The information is locally collected on the server by means of a scheduled job executing the procedures that pulls the versioning data directly from the system tables. Because of the JIT collection there is no need for additional space on the server for storing heaps of version information and other DDL modification logs. In many instances I’ve experienced these tables can grow quite large and provide unnecessary overheard to the system. Once collected the data is moved to a central database server into a stage table. This is done via a pull in order to reduce potential overhead on the system where versioning data is being collected from.
Once all data is collected the load process starts to populate a data warehouse. I designed the data warehouse according to a star schema. I created a dimension table for each parent and for each child. I’ve also create a data dimension which would later be used in order to generate SQL partitions from. This is done in order to minimize the load time for new data. The source information was also incorporated into the dimension model. I created a fact table for each type this fact table would have the relevant version as a measure. During the ETL the first upload would be done to add any new dimensions (this is a star schema with slow changing dimensions). Once all the dimensions are loaded the fact tables are loaded with the relevant dataset . This load process begins by identifying the relevant fact table that is to loaded and the date for which the data is to be loaded for. It will then use SQL servers partitioning to switch out the partition for which the data is being loaded. It does this in order to improve performance as only the swapped out partition will be scanned for the information. Once the partition is loaded is it switched back into the main fact table. This process reduces the loading time significantly. Now that the data is loaded and committed in the data warehouse and stubs are removed from collecting sources. This is to make sure that we have a clean slate for the next collection.
Reporting on the data.
I created a view that would render the detail into the data. This would in essence perform a join to the relevant dimensions and give us meaningful information about the child and it’s relevant version which in data warehouse terms are the measure. I did develop a SQL Server analysis services(SSAS) cube to present the data but I found that this was not very use friendly as many SQL engineers had to acquire the knowledge of how to interrogate SSAS. I designed an excel pivot table to display that version data. Data is imported in SQL which can be done natively in excel with the available data adapters. Once in excel I designed a pivot table. The pivot table includes all the information from the view which at this stage contains the source information, the versioning parent,child, timestamp, type , name and value.
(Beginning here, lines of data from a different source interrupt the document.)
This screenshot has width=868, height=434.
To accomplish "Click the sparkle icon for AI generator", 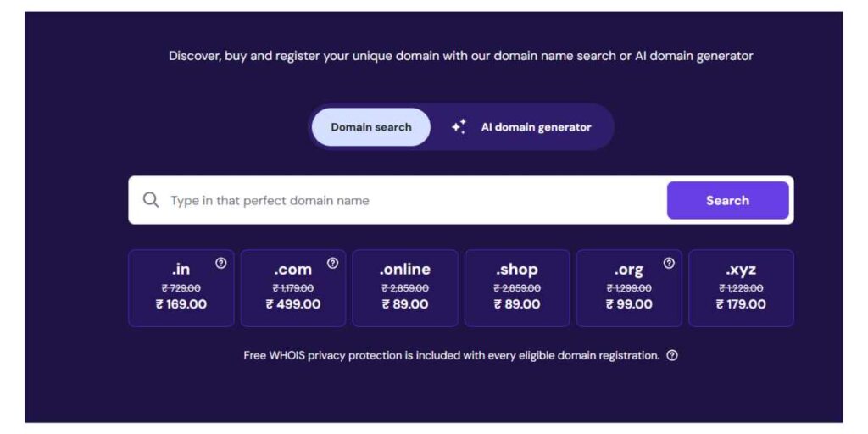I will click(459, 127).
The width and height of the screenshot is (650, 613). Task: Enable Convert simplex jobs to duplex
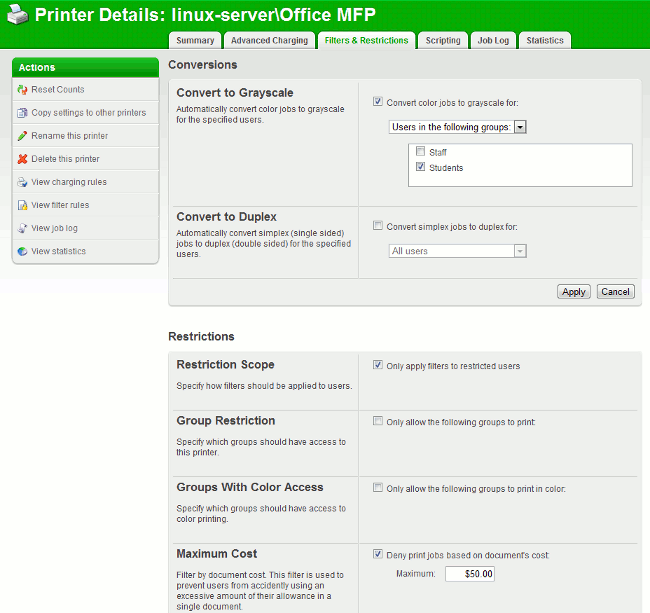tap(377, 226)
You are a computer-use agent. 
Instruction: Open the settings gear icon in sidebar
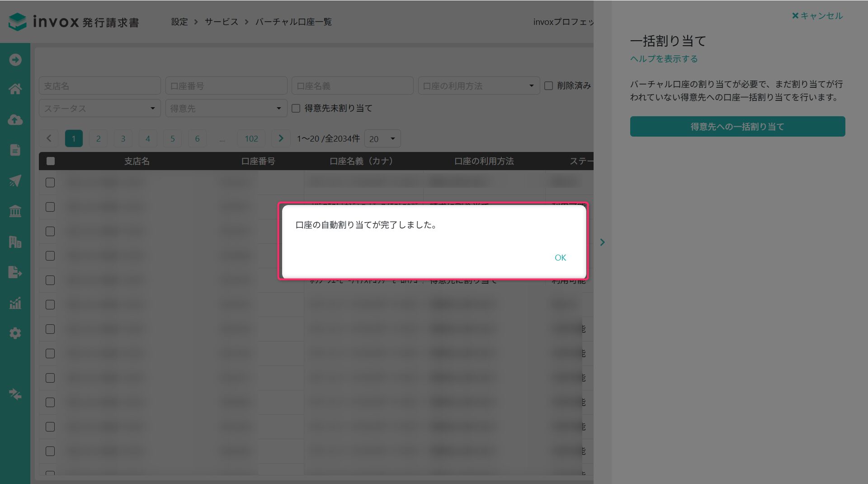(15, 333)
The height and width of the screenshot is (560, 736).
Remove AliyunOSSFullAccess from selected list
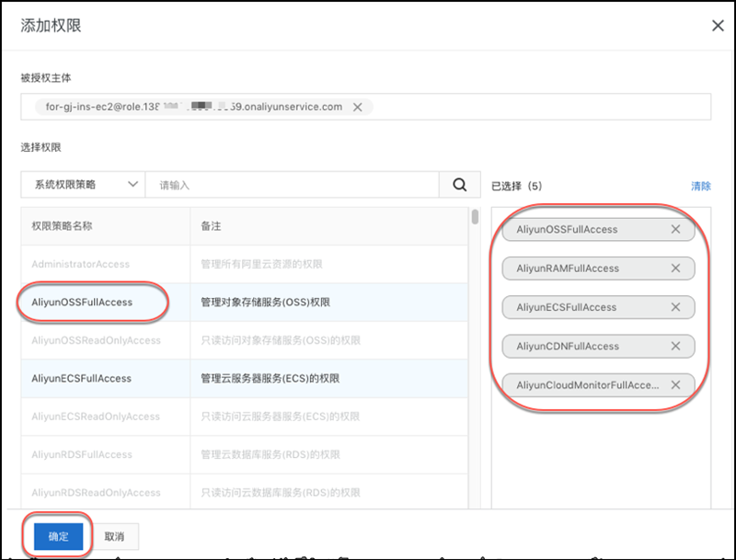(x=675, y=229)

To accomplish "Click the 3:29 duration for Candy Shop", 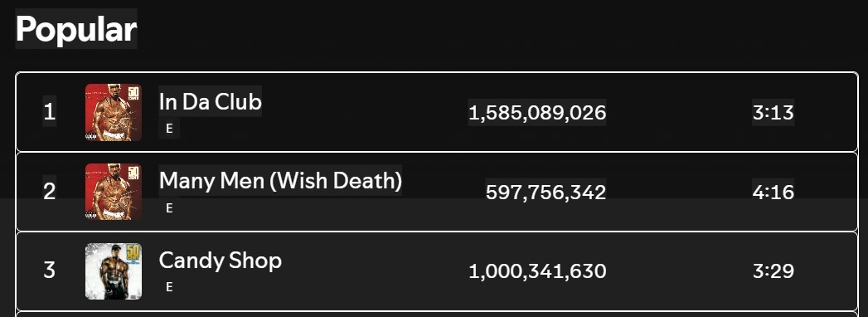I will click(x=773, y=271).
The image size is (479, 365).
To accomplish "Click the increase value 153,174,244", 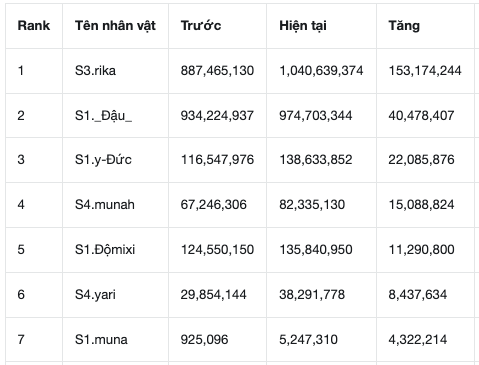I will [425, 71].
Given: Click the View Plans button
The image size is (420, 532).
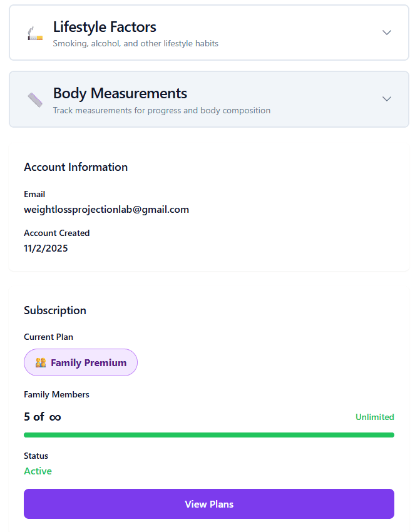Looking at the screenshot, I should point(209,504).
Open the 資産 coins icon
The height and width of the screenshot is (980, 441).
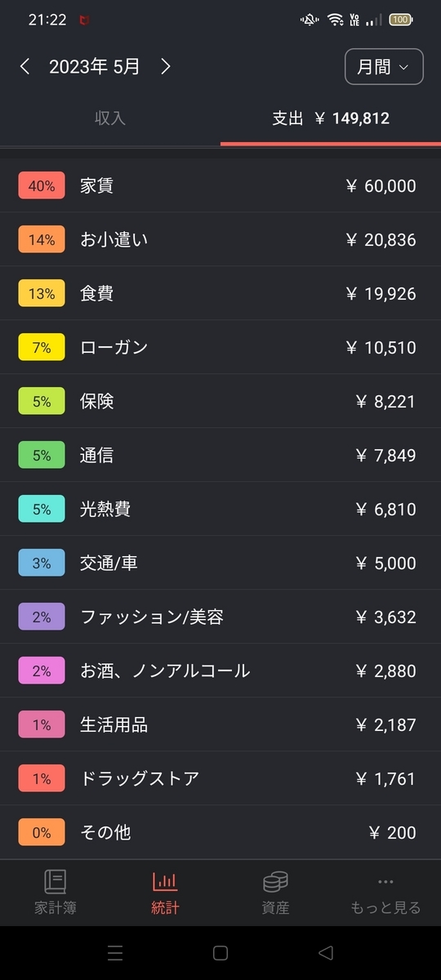275,882
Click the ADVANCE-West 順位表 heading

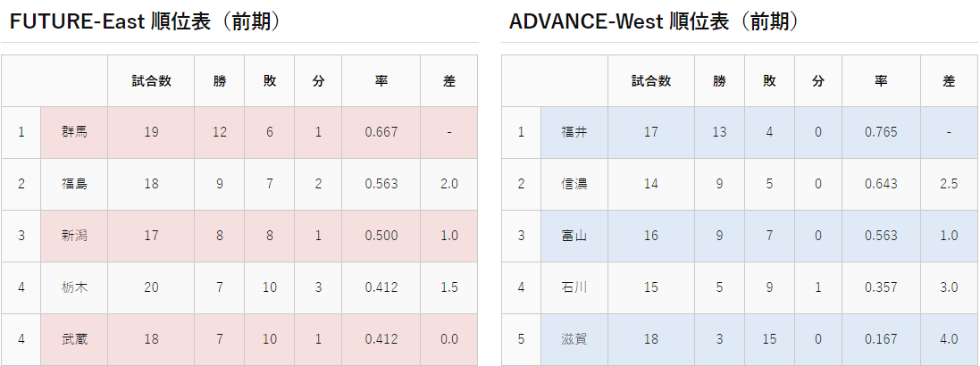tap(654, 21)
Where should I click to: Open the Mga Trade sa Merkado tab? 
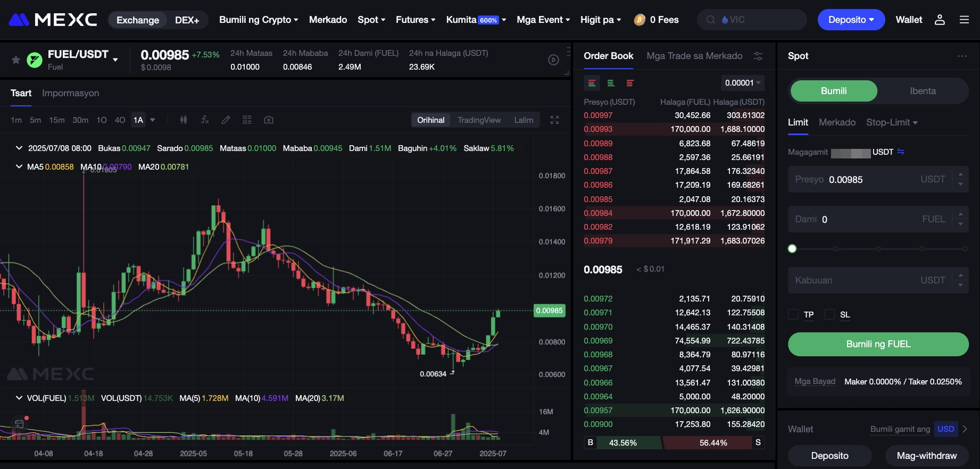click(694, 56)
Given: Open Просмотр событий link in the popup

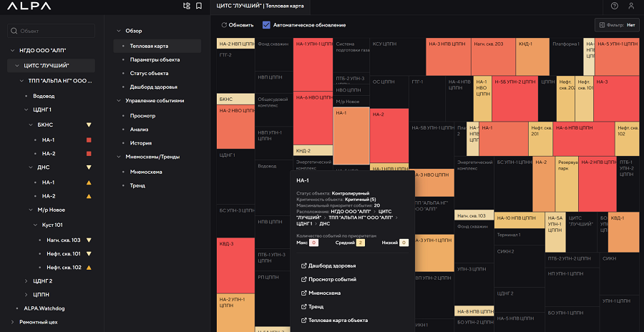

When the pivot is created the source information is display as columns, the child(in our example trigger name) is displayed as rows. The value which was derived as a checksum from the original trigger text on our source database is display in the values area. The aggragation function applied to this is set to none. In that way our checksum is displayed as it was generated on the specific source database. Because our various sources are split out as column headings we can see where the trigger version is different. When we add the timestamp to the columns we can also view the trend.This wil indicate when the discrepancy took place we can then associate the date with a deployment schedule. The immediately value is added by an at a glance visibility of version differences on the systems.
This forms an effective and powerful tool in order to baseline and SQL server system as the collection relies on system tables. The visual appeal of excel can instantly highlight issues.